* _Given task_:
Reproduce the entries below verbatim, from the line containing "Select side-by-side split" through the line containing "Looking at the screenshot, I should coord(282,57).", both included.

+++ Data section

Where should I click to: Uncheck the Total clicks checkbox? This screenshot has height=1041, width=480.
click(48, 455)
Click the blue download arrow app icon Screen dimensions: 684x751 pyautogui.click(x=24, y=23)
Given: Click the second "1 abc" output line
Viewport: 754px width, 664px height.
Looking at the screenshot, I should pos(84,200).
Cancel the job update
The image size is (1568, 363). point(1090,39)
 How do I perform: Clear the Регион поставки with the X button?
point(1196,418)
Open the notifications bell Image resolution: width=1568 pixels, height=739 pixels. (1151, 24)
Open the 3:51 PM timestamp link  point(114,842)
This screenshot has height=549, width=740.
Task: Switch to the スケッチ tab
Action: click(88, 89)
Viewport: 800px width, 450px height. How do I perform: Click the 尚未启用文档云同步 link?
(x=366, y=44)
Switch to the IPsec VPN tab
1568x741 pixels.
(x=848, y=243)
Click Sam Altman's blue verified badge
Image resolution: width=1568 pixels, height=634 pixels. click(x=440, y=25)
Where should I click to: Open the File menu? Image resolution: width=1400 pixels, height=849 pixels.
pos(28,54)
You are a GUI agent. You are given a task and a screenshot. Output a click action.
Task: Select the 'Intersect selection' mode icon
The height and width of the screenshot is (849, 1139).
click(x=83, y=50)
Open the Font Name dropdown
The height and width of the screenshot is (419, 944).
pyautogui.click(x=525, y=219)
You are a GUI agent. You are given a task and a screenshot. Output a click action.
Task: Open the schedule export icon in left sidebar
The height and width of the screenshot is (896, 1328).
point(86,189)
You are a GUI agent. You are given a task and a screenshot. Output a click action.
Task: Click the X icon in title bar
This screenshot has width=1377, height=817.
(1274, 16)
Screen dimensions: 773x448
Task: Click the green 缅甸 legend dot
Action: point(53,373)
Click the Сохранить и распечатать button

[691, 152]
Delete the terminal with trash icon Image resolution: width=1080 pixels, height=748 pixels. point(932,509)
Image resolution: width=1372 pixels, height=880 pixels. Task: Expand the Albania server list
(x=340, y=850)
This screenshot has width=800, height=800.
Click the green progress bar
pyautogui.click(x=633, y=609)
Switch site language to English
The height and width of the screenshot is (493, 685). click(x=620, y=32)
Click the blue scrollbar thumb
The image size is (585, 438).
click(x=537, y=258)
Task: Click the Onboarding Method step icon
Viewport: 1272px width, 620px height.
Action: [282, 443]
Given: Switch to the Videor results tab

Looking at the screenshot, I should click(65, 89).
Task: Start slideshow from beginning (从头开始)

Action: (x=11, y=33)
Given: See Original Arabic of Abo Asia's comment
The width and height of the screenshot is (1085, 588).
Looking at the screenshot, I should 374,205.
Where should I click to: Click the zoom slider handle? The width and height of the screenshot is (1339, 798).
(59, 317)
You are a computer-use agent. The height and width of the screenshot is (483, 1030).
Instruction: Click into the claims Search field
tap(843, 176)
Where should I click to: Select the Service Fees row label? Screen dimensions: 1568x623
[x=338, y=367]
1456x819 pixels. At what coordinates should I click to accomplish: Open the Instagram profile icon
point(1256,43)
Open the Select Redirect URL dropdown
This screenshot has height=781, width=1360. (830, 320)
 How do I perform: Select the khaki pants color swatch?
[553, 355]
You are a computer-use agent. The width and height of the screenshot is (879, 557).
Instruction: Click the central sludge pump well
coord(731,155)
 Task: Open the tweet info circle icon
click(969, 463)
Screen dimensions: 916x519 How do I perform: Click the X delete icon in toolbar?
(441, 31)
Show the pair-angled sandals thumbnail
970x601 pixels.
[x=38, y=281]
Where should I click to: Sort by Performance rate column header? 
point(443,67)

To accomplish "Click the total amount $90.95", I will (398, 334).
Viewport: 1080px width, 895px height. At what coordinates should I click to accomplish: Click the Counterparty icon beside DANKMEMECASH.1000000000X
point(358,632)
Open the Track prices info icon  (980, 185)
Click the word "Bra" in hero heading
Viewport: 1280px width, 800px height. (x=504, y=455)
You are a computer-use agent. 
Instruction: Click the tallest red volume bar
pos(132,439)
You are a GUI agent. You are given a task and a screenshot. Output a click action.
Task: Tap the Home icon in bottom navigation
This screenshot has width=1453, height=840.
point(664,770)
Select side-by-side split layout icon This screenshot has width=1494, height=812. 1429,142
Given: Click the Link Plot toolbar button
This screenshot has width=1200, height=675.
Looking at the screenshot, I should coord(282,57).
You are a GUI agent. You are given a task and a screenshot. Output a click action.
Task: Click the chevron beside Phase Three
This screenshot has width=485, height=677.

++++++

* _Task response_:
Select side-by-side split layout icon This screenshot has width=1494, height=812. 1429,142
Given: Click the Link Plot toolbar button
This screenshot has width=1200, height=675.
Looking at the screenshot, I should coord(282,57).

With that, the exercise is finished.